To study their social interests, the researchers showed the monkeys photographs of newborn monkeys, "friends" and "non-friends" and played recorded screams of "friends" and "non-friends." They also observed how often and how long monkeys interacted with each other. They found that the aging monkeys maintained a keen interest in other monkeys, especially when the other monkey was a socially important individual. Older females continued to make vocalizations in response to interactions of group members in their vicinity, such as infant handlings or conflicts. However, older females engaged in fewer social interactions, although other group members continued to invest in relationships with them.
"With increasing age, the monkeys became more selective in their social interactions," Almeling says. "They had fewer 'friends' and invested less in social interactions. Interestingly, however, they were still interested in what was going on in their social world."
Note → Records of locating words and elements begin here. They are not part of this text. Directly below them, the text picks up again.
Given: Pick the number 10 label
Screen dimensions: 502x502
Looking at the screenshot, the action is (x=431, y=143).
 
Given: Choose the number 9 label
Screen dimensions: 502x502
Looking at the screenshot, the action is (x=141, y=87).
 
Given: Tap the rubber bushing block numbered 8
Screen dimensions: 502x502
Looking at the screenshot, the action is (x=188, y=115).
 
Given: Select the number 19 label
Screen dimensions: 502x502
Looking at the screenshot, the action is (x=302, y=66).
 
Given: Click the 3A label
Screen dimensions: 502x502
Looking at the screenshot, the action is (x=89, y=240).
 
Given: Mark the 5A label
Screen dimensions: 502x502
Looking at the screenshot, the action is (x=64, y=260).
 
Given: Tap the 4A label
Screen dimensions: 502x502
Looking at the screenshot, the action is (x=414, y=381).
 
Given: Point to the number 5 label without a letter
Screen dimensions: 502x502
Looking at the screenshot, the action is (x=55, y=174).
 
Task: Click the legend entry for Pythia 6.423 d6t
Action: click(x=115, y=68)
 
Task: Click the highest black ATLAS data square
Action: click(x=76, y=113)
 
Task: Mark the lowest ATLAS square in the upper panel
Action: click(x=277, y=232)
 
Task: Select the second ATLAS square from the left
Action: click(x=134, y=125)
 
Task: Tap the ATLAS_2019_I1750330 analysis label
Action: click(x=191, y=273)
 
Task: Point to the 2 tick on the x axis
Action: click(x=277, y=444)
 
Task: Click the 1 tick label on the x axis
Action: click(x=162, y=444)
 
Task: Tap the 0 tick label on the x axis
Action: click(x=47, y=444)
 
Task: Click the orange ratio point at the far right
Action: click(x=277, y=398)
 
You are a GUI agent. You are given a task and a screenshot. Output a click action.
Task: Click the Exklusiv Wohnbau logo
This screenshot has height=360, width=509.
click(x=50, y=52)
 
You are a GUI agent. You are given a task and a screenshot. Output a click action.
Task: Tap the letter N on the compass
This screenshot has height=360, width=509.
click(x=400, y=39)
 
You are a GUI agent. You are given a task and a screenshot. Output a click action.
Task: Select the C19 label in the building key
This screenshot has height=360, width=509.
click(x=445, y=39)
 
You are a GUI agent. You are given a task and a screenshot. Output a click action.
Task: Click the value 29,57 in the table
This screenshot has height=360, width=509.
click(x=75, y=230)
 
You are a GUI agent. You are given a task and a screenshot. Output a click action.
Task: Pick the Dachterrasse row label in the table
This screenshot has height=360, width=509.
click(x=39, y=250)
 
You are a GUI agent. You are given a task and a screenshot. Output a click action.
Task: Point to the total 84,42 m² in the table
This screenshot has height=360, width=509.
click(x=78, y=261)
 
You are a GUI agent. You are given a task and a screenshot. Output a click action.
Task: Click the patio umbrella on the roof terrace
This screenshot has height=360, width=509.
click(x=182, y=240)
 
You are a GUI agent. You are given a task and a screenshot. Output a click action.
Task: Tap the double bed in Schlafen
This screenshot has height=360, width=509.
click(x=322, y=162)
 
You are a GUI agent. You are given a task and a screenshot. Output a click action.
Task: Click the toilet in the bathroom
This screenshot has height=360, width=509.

"Older females continued to respond particularly strongly to hearing a scream for help from their best friend," Almeling adds. "Older males still looked preferentially at pictures of the newborns," she says, noting that Barbary macaque males use infants as status symbols.
Overall, the studies suggest that, just like humans, monkeys become more selective as they age: they select social over non-social information, and they are more selective regarding their social interactions. However, the reduced social behavior is not due to a general loss of interest in others. "Changes in social behavior in monkeys and humans may occur in the absence of a limited time perspective and are most likely deeply rooted in primate evolution," concludes Alexandra Freund from the University of Zurich, who was also involved in the study.
Julia Fischer, principal investigator of the study, suggests that "older monkeys might spend less time socializing because they find social interactions increasingly stressful and therefore avoid them." She says they will explore these issues and changes in the monkeys' cognitive performance in future studies.